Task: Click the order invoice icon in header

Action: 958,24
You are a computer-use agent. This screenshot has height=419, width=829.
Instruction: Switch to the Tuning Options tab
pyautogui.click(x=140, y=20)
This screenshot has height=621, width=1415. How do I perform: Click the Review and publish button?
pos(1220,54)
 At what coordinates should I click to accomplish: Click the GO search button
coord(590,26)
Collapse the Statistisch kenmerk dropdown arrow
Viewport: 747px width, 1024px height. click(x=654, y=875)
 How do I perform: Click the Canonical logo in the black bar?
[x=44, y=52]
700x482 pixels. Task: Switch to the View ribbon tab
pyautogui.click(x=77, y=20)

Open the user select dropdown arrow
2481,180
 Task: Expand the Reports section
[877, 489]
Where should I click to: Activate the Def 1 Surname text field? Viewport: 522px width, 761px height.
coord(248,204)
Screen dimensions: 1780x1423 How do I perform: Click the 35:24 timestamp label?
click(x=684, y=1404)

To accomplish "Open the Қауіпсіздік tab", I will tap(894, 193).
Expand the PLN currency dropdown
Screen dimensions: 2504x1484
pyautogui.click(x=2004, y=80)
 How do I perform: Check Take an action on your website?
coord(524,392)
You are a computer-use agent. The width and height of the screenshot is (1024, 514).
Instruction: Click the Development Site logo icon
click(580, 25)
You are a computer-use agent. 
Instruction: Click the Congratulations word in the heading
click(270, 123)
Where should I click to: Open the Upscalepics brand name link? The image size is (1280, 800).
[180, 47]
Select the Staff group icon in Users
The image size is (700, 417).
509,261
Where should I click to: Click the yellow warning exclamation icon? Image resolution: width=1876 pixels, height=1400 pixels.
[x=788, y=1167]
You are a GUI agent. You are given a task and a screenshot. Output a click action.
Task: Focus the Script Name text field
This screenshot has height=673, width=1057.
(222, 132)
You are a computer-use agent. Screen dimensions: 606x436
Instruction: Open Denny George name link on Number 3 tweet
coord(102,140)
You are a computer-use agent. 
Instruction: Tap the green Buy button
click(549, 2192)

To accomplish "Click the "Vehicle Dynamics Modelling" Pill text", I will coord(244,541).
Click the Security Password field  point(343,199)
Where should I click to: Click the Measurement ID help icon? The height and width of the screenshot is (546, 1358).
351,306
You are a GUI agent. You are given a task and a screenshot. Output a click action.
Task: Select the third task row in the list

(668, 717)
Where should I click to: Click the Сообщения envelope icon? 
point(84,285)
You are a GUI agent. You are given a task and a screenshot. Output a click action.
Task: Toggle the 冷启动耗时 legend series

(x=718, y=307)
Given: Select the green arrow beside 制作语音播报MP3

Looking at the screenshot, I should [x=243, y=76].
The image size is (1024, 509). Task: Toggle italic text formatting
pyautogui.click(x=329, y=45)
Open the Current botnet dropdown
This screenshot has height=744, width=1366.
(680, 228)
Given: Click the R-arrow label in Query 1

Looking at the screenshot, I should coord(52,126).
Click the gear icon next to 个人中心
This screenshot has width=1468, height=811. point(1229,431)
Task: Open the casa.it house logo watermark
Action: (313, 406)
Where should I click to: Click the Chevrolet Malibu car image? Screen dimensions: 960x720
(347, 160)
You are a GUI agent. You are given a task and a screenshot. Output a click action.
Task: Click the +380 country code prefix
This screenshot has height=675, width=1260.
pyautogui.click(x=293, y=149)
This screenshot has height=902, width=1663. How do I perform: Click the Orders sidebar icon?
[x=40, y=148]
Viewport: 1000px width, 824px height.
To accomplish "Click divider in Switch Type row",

....

- **Exercise directions**
Retype all of the entries exactly, please.

- **Task result**
Task: Click the order invoice icon in header

Action: 958,24
You are a computer-use agent. This screenshot has height=419, width=829.
Instruction: Switch to the Tuning Options tab
pyautogui.click(x=140, y=20)
This screenshot has height=621, width=1415. How do I perform: Click the Review and publish button?
pos(1220,54)
 At what coordinates should I click to accomplish: Click the GO search button
coord(590,26)
Collapse the Statistisch kenmerk dropdown arrow
Viewport: 747px width, 1024px height. click(x=654, y=875)
 How do I perform: Click the Canonical logo in the black bar?
[x=44, y=52]
700x482 pixels. Task: Switch to the View ribbon tab
pyautogui.click(x=77, y=20)

Open the user select dropdown arrow
2481,180
 Task: Expand the Reports section
[877, 489]
Where should I click to: Activate the Def 1 Surname text field? Viewport: 522px width, 761px height.
coord(248,204)
Screen dimensions: 1780x1423 How do I perform: Click the 35:24 timestamp label?
click(x=684, y=1404)

To accomplish "Open the Қауіпсіздік tab", I will tap(894, 193).
Expand the PLN currency dropdown
Screen dimensions: 2504x1484
pyautogui.click(x=2004, y=80)
 How do I perform: Check Take an action on your website?
coord(524,392)
You are a computer-use agent. The width and height of the screenshot is (1024, 514).
Instruction: Click the Development Site logo icon
click(580, 25)
You are a computer-use agent. 
Instruction: Click the Congratulations word in the heading
click(270, 123)
Where should I click to: Open the Upscalepics brand name link? The image size is (1280, 800).
[180, 47]
Select the Staff group icon in Users
The image size is (700, 417).
509,261
Where should I click to: Click the yellow warning exclamation icon? Image resolution: width=1876 pixels, height=1400 pixels.
[x=788, y=1167]
You are a GUI agent. You are given a task and a screenshot. Output a click action.
Task: Focus the Script Name text field
This screenshot has height=673, width=1057.
(222, 132)
You are a computer-use agent. Screen dimensions: 606x436
Instruction: Open Denny George name link on Number 3 tweet
coord(102,140)
You are a computer-use agent. 
Instruction: Tap the green Buy button
click(549, 2192)

To accomplish "Click the "Vehicle Dynamics Modelling" Pill text", I will coord(244,541).
Click the Security Password field  point(343,199)
Where should I click to: Click the Measurement ID help icon? The height and width of the screenshot is (546, 1358).
351,306
You are a GUI agent. You are given a task and a screenshot. Output a click action.
Task: Select the third task row in the list

(668, 717)
Where should I click to: Click the Сообщения envelope icon? 
point(84,285)
You are a GUI agent. You are given a task and a screenshot. Output a click action.
Task: Toggle the 冷启动耗时 legend series

(x=718, y=307)
Given: Select the green arrow beside 制作语音播报MP3

Looking at the screenshot, I should [x=243, y=76].
The image size is (1024, 509). Task: Toggle italic text formatting
pyautogui.click(x=329, y=45)
Open the Current botnet dropdown
This screenshot has height=744, width=1366.
(680, 228)
Given: Click the R-arrow label in Query 1

Looking at the screenshot, I should coord(52,126).
Click the gear icon next to 个人中心
This screenshot has width=1468, height=811. point(1229,431)
Task: Open the casa.it house logo watermark
Action: (313, 406)
Where should I click to: Click the Chevrolet Malibu car image? Screen dimensions: 960x720
(347, 160)
You are a GUI agent. You are given a task and a screenshot. Output a click action.
Task: Click the +380 country code prefix
This screenshot has height=675, width=1260.
pyautogui.click(x=293, y=149)
This screenshot has height=902, width=1663. How do I perform: Click the Orders sidebar icon?
[x=40, y=148]
Viewport: 1000px width, 824px height.
To accomplish "Click divider in Switch Type row",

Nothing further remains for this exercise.